• _PROBLEM DETAILS_: Find the line containing "Task: Toggle the CRLF line ending indicator" in the entries; transcribe it and all remaining lines through the end, exactly as they appear, but not the pictures.

++++++++

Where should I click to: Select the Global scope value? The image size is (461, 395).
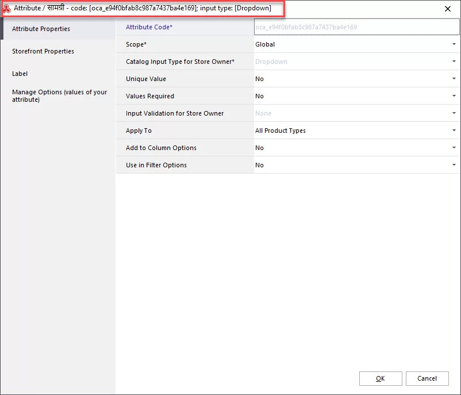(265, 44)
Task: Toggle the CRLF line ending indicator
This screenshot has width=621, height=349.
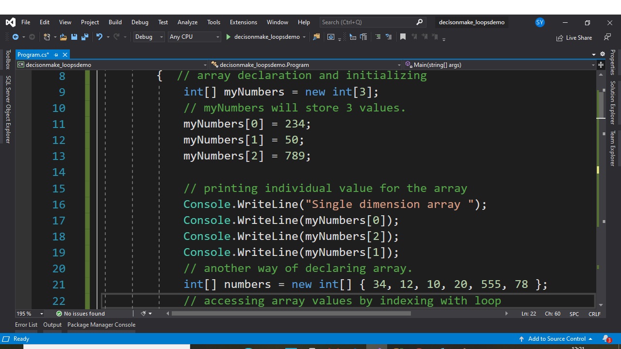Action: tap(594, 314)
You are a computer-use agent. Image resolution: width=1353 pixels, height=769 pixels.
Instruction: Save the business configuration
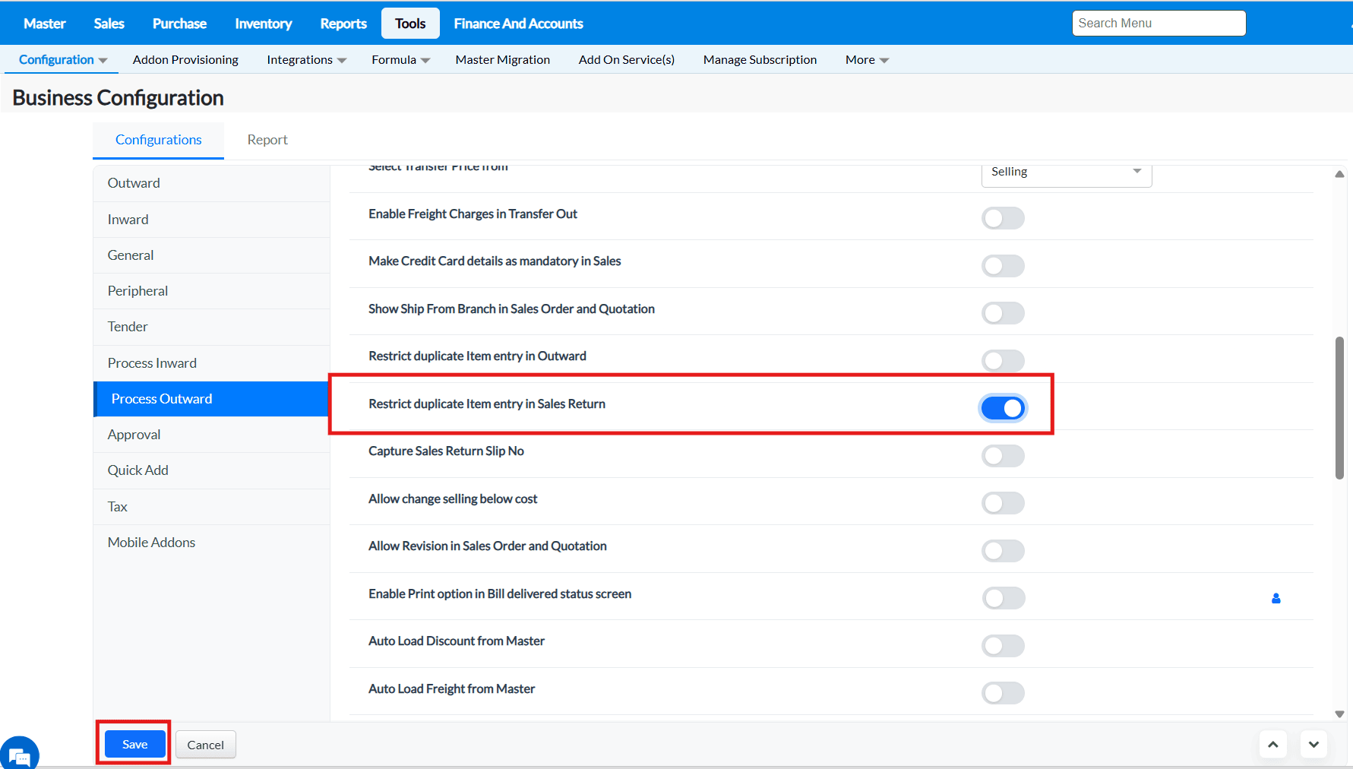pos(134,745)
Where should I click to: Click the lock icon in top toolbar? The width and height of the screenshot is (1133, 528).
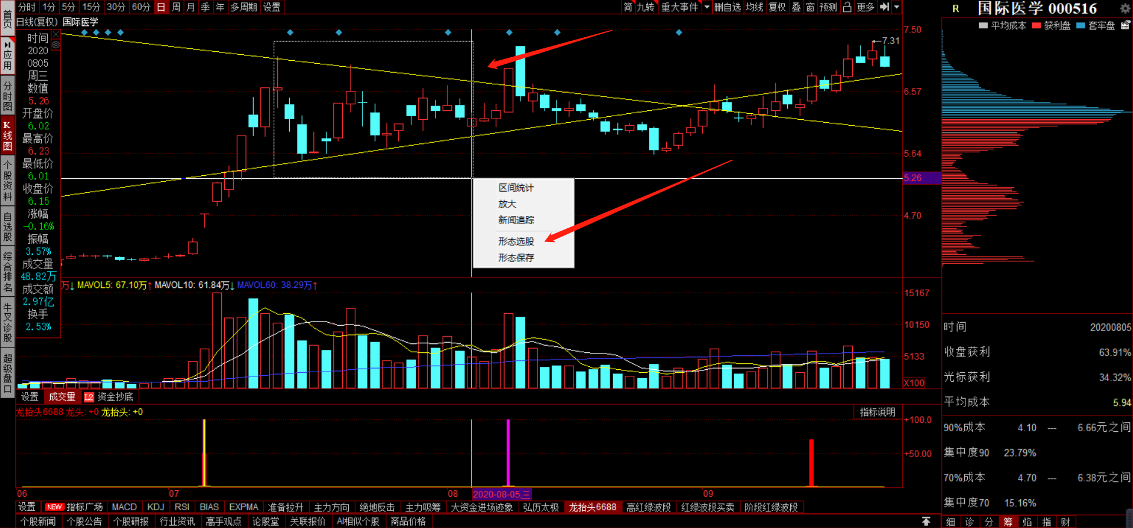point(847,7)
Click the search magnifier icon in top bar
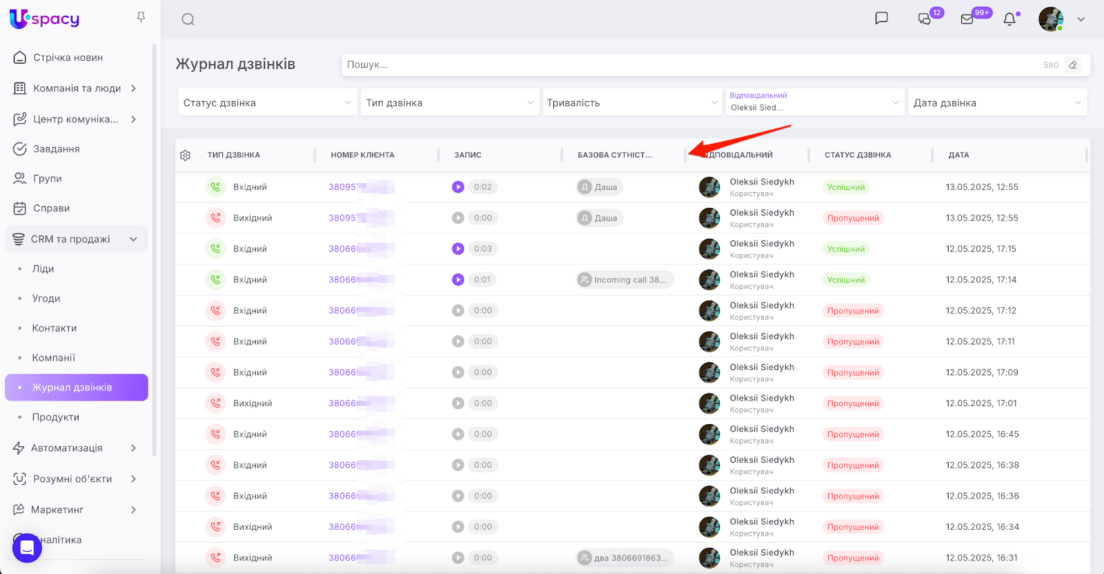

++++++++

• _TASK RESPONSE_:
Task: Toggle the CRLF line ending indicator
This screenshot has width=621, height=349.
Action: tap(594, 314)
You are a computer-use agent. Image resolution: width=1353 pixels, height=769 pixels.
Instruction: Save the business configuration
pos(134,745)
Where should I click to: Click the lock icon in top toolbar? The width and height of the screenshot is (1133, 528).
point(847,7)
Click the search magnifier icon in top bar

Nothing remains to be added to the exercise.